As the V-die width is narrowed or widened, it will have the effect of increasing or decreasing the inside radius of the part respectively. This principle is known as the 20 percent rule (20 percent is not the only percentage used). Typical manufacturing facilities use many types of sheet metal. The table below shows the correct percentage to compute the inside radius for some common material types. The 20 percent rule percentages for other materials can be estimated by comparing the tensile strengths of the material with any sheet metal supplier's material characteristics sheet.
In the old days a rule of thumb for selecting a die width was that the die width should be six to 12 times that of the material thickness. No other factors were considered. But this is how many problems with air forming begin. Why? Because between six and 12 times the material thickness a wide range of tooling options exist, and each option produces a different inside radius.

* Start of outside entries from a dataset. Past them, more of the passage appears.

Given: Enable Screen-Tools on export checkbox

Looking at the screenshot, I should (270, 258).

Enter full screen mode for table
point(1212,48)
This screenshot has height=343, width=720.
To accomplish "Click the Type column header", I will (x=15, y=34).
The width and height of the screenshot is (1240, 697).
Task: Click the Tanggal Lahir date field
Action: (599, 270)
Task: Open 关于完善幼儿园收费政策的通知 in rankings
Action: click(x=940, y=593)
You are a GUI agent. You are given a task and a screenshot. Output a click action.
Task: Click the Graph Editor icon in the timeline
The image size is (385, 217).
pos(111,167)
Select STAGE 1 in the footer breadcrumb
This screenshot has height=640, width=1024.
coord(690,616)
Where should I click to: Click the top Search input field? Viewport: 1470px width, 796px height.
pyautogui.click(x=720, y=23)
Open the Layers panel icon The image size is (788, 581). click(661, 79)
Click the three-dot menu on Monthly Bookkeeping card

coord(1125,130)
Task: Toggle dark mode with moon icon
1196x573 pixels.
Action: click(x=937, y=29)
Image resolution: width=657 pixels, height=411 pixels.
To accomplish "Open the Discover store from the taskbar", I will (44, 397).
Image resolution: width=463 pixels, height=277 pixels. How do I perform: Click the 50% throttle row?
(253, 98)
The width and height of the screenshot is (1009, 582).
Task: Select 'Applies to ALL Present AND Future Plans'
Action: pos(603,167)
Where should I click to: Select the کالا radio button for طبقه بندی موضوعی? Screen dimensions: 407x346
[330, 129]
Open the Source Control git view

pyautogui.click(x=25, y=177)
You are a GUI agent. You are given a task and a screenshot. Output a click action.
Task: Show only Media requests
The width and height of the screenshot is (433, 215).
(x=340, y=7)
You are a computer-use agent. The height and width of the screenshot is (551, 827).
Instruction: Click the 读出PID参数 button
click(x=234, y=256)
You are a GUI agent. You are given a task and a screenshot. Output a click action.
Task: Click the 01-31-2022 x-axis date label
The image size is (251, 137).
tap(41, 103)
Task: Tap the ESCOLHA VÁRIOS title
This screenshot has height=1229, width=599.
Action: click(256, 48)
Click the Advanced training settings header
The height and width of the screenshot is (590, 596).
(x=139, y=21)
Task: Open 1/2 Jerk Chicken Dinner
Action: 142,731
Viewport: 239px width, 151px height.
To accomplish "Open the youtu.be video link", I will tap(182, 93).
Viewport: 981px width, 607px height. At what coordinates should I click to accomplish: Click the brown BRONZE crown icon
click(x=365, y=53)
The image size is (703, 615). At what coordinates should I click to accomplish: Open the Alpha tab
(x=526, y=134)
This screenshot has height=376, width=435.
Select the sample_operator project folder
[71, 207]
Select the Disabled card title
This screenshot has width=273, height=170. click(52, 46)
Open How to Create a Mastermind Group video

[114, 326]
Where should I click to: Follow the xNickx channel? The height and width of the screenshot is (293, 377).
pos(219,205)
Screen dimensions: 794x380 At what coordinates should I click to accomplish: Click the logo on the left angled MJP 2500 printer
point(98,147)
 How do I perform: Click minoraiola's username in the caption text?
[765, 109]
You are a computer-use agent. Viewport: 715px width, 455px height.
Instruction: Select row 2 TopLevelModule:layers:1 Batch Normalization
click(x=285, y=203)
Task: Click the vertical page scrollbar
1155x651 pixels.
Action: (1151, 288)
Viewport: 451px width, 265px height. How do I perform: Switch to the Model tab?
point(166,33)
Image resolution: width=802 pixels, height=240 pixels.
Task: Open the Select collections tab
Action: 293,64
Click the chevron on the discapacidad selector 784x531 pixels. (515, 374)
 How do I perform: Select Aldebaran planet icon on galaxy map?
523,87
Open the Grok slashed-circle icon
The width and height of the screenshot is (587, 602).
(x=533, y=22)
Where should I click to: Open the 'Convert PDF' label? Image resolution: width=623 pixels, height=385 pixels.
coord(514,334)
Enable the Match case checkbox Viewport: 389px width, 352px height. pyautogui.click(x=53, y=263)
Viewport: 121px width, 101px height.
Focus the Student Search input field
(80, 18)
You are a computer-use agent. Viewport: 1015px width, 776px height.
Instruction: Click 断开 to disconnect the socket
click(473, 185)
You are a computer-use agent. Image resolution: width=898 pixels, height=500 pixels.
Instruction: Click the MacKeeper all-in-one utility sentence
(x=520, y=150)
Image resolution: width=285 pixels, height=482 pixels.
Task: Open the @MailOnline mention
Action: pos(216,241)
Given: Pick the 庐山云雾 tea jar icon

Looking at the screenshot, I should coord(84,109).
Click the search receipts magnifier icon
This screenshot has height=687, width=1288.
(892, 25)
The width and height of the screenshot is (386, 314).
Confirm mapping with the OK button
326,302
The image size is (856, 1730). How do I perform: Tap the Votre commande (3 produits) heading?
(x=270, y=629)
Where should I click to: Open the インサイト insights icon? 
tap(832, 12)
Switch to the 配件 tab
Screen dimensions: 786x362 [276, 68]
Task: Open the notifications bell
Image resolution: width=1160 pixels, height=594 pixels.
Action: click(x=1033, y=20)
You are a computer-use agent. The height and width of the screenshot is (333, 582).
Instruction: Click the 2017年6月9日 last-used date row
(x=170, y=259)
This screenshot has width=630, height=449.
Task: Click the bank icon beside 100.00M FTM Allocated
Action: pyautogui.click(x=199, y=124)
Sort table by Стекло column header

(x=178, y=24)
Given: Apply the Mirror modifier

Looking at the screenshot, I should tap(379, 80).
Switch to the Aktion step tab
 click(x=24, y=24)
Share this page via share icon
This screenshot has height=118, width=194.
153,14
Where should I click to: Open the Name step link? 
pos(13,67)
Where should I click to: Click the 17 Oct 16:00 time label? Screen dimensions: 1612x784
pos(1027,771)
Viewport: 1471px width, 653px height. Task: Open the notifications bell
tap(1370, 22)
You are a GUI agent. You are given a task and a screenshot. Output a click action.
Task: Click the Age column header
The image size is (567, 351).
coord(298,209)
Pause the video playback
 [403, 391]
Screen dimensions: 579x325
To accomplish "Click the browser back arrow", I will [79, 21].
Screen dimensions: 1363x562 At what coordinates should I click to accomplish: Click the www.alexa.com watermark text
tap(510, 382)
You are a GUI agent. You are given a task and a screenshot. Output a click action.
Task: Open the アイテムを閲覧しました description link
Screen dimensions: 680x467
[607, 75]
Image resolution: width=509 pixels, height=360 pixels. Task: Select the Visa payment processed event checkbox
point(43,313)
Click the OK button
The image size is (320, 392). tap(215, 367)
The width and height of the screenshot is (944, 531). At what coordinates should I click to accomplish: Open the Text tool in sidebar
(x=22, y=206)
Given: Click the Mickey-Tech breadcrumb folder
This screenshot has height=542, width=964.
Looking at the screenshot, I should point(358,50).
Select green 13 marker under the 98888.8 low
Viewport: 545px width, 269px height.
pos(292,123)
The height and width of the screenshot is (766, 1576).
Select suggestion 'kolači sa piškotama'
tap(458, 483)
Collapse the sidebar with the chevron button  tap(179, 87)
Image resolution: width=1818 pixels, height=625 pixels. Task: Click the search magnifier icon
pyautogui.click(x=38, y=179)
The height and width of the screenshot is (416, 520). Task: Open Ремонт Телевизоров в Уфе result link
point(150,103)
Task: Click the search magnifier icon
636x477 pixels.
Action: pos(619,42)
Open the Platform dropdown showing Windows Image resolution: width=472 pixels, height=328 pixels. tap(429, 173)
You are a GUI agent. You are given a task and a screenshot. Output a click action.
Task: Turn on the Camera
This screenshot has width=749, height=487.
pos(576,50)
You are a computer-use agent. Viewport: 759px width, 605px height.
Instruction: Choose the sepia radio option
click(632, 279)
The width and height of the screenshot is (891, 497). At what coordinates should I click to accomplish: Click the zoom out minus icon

Note that these rules do not apply to bottom bending or coining.
To put this concept into perspective, let's examine what might happen on the shop floor. Operator A may choose a six times V-die width from experience, paying attention to the punch tip radius only but not to the achievable inside radius. Operator B, concentrating on tonnage, may choose 12 times the material thickness, again with no real concern for the final measurable inside radius.
Because air forming establishes the inside radius at the V-die opening rather than at the punch tip, variations in V-die width will change the geomety of the final product.
If the radius changes, so does the geometry, in particular, the outside setback (OSSB), or (X) factor. The outside setback is defined as the distance between the tangent point of the radius and the apex of the bend. If the radius and OSSB change, so do the bend deduction (BD), or (X) factor, and the bend allowance (see Figure 2).
Finding a part design that places a feature inside the area that is defined by the outside setback (on the radius) is uncommon, unless that feature is placed on or outside the bend line. Any feature placed inside the area defined by the OSSB or bend line will suffer distortion. The closer to the bend line a feature gets, the greater the amount of the distortion it will encounter (see Figure 3).
Back to our original question, why do we care about achieving exact inside radius? A part feature designed to lie outside the area defined by the OSSB will begin to distort as the radius increases. If the radius is too large, the area of the OSSB will be too large, thus, setting the feature into the area of the new and larger OSSB.
How can these problems be avoided? By using a standard formula based on the outside radius of the final product when selecting a V-die opening. The reason for basing the calculations on the outside radius rather than guessing at six, eight, 10 or 12 times the material thickness is that this method (shown below) will result in a consistent tooling selection regardless of the bending method or type.
Optimum V-die opening: Factor x (outside radius x 0.7071)
When you use the 20 percent rule to find the measurable inside radius specified in the design, based on the inside radius produced at the optimum V-die width, distortions will decrease or disappear completely, and you'll achieve true consistency in forming, regardless of the material thickness, bend radius, type of bend, or forming method.